I was also intrigued as to why they took different approaches to writing about real people – Tessa puts words into the mouths of Hitler, Eva Braun, Edward VIII, Wallis Simpson, and Fred Astaire, while in Mandy and Sarah’s books, key figures of the age are kept at a distance, for example we hear the Berlin crowd’s reaction to Kennedy’s iconic “Ich bin ein Berliner” address, but do not encounter him in person.

To write my books – contemporary village mysteries, set in worlds I know very well – I need to do very little research, and I am always in awe of historical novelists who must (a) carry out enough research to write convincingly about their chosen era and (b) how they manage to tear themselves away to write their books, rather than losing themselves down potential rabbit holes. Covid has introduced a new challenge: to find all you need online when travel restrictions preclude in-person visits to places key to the story. Each of the three authors had different favourite sources: Youtube for Mandy, Pinterest for Sarah and biographies for Tessa.

When so many fiction and non-fiction books have already been written about your era, I asked them, how did you manage to make your topic your own? What differentiates your books from others? Although their books are very different, they each had the same answer: by holding a microscope up to individuals involved.

Their protagonists Lili Sternberg (“the girl who danced with Fred Astaire”), Berliner twins Karin and Jutta, and French schoolteacher Lucie Laval are all strong, exceptional women with important lessons about survival and resilience amidst enforced separation and deprivation that resonate strongly to readers living through the current pandemic, and I highly recommend all three novels.
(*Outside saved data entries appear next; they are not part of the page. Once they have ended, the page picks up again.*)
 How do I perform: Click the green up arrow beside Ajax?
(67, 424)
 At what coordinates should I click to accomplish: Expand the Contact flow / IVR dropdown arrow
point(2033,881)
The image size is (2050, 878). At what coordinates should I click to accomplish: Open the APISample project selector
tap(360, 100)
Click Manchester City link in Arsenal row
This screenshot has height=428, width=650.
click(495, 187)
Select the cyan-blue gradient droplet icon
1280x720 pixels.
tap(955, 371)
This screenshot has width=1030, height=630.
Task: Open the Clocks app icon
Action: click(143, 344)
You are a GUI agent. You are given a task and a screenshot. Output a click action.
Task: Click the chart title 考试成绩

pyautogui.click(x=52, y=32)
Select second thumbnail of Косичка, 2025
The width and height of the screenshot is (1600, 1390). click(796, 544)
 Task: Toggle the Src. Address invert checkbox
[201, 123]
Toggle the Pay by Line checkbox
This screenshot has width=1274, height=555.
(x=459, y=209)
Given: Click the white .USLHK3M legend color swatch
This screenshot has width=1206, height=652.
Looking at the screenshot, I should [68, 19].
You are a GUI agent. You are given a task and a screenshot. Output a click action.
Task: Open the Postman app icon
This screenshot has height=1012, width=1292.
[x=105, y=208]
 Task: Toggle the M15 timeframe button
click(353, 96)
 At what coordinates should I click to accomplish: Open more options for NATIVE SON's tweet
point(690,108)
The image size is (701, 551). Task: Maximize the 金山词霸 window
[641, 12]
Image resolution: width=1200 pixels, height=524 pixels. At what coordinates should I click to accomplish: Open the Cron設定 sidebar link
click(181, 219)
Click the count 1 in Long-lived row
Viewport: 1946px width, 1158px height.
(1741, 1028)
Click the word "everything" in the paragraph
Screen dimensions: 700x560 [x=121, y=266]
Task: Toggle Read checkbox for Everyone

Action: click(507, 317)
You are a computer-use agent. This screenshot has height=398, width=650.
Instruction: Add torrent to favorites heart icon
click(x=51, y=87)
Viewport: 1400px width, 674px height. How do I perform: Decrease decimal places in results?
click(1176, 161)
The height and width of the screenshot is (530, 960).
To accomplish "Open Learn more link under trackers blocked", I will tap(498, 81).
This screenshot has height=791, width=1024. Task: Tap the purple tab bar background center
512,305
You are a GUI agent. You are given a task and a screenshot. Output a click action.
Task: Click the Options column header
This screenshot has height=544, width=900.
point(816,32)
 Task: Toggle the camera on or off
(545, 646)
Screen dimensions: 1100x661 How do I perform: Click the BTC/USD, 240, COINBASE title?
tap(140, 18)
Stroud Short Stories Go Wild

After that event I just had time for tea and cake in the Green Room before heading up the hill to The Cotswold Playhouse to greet the ten authors whose short stories had been chosen by co-judges John Holland and me to be read at this twice-yearly event. As all the stories are judged “blind”, ie the judges have no idea who wrote which story until they have chosen the final ten from among dozens submitted, it is always a joy to put the face and the name to the story. A full house in this delightful provincial theatre lapped up the ten very different stories, all on the given theme of “Wild”.

With John a slick, original and funny compere, the ten authors performed their stories to a rapt audience, from seasoned participants of previous SSSs, to those who had never before shared their work in public. They were, in the running order of the night:

Pauline Masurel with Fledglings 
Claire Jaggard with The Wild Woman 
Ali Bacon with The Pig and I
Jasmin Izagaren with Jumping Season
Melanie White with City Girl
Nick Adams with Demolition
Georgia Boon with Johnny Maunder Came to the Well
Hannah Glickstein with Wild Serenade
Rebecca Klassen with Clothed in Sacrifice
Robin Booth with Painted Ladies

Even though I had read and re-read each of the stories as part of the judging process, as is always the way, hearing them read aloud by their authors added to the experience, and I heard more nuances and subtleties and rhythm in the writing than before. All ten authors read brilliantly.

Until Next Time!

When John announced that the next Stroud Short Stories event will take place on 8th May 2022, I’m sure everyone present will have made a mental note for their next year’s diary. My only fear is that the stories were of such a high standard that some writers may be deterred from submitting. Please don’t be: Stroud Short Stories is renowned for showcasing brand-new writers as well as old hands, and with no entry fee, you have nothing to lose by giving it a go. Keep an eye on the SSS webiste, www.stroudshortstories.blogspot.com and follow its always entertaining Twitter feed @StroudStories so that you don’t miss out.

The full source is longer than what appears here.